Da passte es bestens, dass Alberto Bosque an den Fomento herantrat. Der Tourismusmanager aus Valladolid, der das Projekt des „Museum of Tourism“ vor fünf Jahren zusammen mit Gleichgesinnten aus der Taufe hob, kennt das Problem: Ein klassisches Museum verschlinge durch den anfallenden Unterhalt nun einmal jährlich viel Geld. Es sei auch in keiner Weise interaktiv.

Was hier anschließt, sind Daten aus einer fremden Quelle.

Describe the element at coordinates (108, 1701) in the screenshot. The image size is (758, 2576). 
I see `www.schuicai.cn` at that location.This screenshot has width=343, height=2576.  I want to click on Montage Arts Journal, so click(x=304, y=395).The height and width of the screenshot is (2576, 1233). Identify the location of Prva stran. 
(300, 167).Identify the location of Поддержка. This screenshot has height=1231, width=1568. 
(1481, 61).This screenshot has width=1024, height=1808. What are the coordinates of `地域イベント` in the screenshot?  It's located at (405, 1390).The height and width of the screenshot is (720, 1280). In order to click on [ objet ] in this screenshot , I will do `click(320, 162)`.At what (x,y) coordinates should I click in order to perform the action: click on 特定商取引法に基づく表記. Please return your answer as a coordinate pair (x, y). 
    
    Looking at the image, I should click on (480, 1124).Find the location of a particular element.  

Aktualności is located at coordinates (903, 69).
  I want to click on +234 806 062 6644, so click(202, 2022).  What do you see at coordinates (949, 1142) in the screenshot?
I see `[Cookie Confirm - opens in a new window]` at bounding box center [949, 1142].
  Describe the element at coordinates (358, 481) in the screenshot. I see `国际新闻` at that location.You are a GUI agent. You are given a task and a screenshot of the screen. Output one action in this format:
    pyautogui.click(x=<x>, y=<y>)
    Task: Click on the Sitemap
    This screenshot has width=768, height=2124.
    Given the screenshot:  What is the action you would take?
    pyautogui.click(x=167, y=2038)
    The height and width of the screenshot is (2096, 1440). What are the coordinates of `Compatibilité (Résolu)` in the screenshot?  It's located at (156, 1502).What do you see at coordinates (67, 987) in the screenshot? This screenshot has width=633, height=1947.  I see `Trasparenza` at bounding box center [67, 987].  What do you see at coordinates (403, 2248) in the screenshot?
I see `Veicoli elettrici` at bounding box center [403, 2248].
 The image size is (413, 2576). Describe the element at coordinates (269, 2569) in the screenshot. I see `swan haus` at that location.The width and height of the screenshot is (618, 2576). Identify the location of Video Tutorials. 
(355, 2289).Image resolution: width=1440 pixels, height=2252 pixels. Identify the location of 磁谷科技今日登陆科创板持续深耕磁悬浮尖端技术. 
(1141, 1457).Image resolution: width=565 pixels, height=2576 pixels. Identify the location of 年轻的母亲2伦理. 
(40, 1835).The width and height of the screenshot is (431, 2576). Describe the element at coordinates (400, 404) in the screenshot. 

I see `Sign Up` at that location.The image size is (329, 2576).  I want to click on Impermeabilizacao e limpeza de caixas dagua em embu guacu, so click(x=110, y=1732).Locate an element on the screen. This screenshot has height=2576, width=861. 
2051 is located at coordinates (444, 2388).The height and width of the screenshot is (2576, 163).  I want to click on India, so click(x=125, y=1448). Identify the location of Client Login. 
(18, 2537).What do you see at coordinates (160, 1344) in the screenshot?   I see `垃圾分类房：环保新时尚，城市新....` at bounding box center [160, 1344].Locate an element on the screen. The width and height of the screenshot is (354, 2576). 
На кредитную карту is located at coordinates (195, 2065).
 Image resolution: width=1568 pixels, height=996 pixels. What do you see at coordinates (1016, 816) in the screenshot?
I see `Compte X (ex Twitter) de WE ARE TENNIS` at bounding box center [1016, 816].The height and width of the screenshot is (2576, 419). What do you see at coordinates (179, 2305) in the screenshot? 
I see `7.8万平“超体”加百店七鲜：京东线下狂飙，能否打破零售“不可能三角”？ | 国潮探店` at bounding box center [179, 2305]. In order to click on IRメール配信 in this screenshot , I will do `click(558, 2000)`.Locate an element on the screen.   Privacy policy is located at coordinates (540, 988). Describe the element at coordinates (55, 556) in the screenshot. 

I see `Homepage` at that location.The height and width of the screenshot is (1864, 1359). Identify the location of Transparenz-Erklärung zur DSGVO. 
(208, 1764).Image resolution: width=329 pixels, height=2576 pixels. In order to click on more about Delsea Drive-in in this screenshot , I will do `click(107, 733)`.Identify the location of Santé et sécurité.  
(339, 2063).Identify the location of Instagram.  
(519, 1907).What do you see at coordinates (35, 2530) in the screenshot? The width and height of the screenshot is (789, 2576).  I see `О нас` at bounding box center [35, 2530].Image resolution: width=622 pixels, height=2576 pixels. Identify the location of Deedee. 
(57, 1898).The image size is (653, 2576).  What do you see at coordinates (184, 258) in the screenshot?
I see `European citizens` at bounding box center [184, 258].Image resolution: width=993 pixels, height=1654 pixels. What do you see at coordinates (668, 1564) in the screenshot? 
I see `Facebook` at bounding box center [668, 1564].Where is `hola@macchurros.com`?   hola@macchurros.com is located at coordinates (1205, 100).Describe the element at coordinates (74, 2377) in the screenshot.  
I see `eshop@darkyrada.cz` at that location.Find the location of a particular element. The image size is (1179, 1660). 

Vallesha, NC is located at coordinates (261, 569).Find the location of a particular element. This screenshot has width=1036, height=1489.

Deswegen habe er sich von diesem Konzept schnell verabschiedet, nachdem ihm ein in die Hände gefallener Michelin-Guide von 1929 auf die Idee mit dem Museum gebracht hatte.

Brasilien, Japan, Indien

Stattdessen wächst dieses nun dezentral wie ein Netzwerk, mehrere Hundert Helfer seien mit dabei, die ehrenamtlich zum Aufbau beitrügen. „Vorgestern wurde ein Raum in Brasilien eröffnet“, so Bosque. „Wir sind das größte Tourismusmuseum weltweit, solange bis jemand das Gegenteil beweist.“ Bei den Stand-orten handelt es sich vor allem um Hotels, Restaurants oder Touristen-Infos, die einen Bereich mit ausgestellten Objekten bereithalten. Viele davon befinden sich in Spanien, es gibt aber auch bereits Standorte in Mexiko, Russland, Indien oder Japan. Deutschland ist noch nicht vertreten, aber mehrere neue Säle seien in Vorbereitung, sagt Bosque. Er setzt ohnehin darauf, dass mit dem Wachstum des Netzwerks weitere Stellen auf den Geschmack kommen.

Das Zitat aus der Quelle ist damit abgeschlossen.